There are 5 classes of steroid hormones: testosterone (androgen), estradiol (estrogen), progesterone (progestin), cortisol/corticosterone (glucocorticoids), and aldosterone (mineralocorticoid). Testosterone and its most potent metabolite, dihydrotestosterone (DHT), progesterone, and estradiol are classified as sexual steroids, while cortisol/corticosterone and aldosterone are collectively referred to as corticosteroids.
Sexual steroids are essential for the body’s development and proper functioning. They regulate sexual differentiation, the emergence of secondary sexual characteristics, sexual behavior patterns, and reproduction. The production of these steroids follows sexual dimorphism, involving differences not only in hormonal action but also in regulation and temporal patterns of production. However, they all depend on a strategic chemical substance: cholesterol.
Since cholesterol cannot be dissolved in the blood, it is “carried” through the body using a “transportation medium” called lipoprotein – which is essentially cholesterol with a protein coating. In humans, we find two types of lipoproteins doing this job: low-density lipoprotein (LDL) and high-density lipoprotein (HDL).
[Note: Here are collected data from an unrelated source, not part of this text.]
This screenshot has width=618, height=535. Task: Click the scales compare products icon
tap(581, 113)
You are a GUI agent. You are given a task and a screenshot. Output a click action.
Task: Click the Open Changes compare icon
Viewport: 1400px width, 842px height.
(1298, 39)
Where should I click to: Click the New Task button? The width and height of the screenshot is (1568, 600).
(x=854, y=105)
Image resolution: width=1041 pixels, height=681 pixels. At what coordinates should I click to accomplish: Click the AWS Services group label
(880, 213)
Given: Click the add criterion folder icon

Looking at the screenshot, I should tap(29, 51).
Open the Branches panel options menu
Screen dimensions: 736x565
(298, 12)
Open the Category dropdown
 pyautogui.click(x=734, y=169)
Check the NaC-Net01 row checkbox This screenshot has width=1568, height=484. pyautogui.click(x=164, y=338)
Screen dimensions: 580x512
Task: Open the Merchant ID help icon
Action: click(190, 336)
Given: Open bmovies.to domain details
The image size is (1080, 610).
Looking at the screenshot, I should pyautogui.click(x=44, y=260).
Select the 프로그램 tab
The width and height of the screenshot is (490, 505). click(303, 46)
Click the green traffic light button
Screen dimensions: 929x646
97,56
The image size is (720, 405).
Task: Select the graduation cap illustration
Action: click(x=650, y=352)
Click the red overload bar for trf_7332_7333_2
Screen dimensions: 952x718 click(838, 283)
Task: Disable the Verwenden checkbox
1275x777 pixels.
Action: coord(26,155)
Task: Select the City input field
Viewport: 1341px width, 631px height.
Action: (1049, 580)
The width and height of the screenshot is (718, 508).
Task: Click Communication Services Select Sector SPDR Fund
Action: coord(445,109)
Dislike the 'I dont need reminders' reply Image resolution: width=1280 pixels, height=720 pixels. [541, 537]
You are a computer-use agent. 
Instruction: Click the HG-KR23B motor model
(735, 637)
All steroid hormones are produced using cholesterol from a common precursor (pregnenolone) formed by the enzymatic cleavage of a 6-carbon side chain from the 27-carbon cholesterol molecule. This reaction is catalyzed by the cytochrome P450 cleavage enzyme (P450scc, CYP11A1) at the mitochondrial level.
Tissues that produce steroid hormones capture cholesterol from 4 main sources: (1) Cholesterol synthesized by the body from acetate; (2) Cholesterol harvested from HDL and LDL; (3) Cholesterol derived from the hydrolysis of cholesterol ester deposits; and (4) Cholesterol internalized by the plasma membrane.
Although the 3 main steroid-producing organs (adrenal, testicles, and ovaries) can produce cholesterol under the influence of certain hormones, the adrenals and ovaries preferentially use cholesterol captured directly from the bloodstream.
Foods, drugs, and toxins that interfere with mitochondrial function or the body’s ability to maintain good cholesterol reserves (or sustain healthy circulating cholesterol levels) will ultimately undermine your sexual hormone levels – especially testosterone.
This leads me to question to what extent the “war on cholesterol” is not just a disguise for the many faces of the notorious “war on masculinity” that has fiercely plagued the West for the past 5 decades.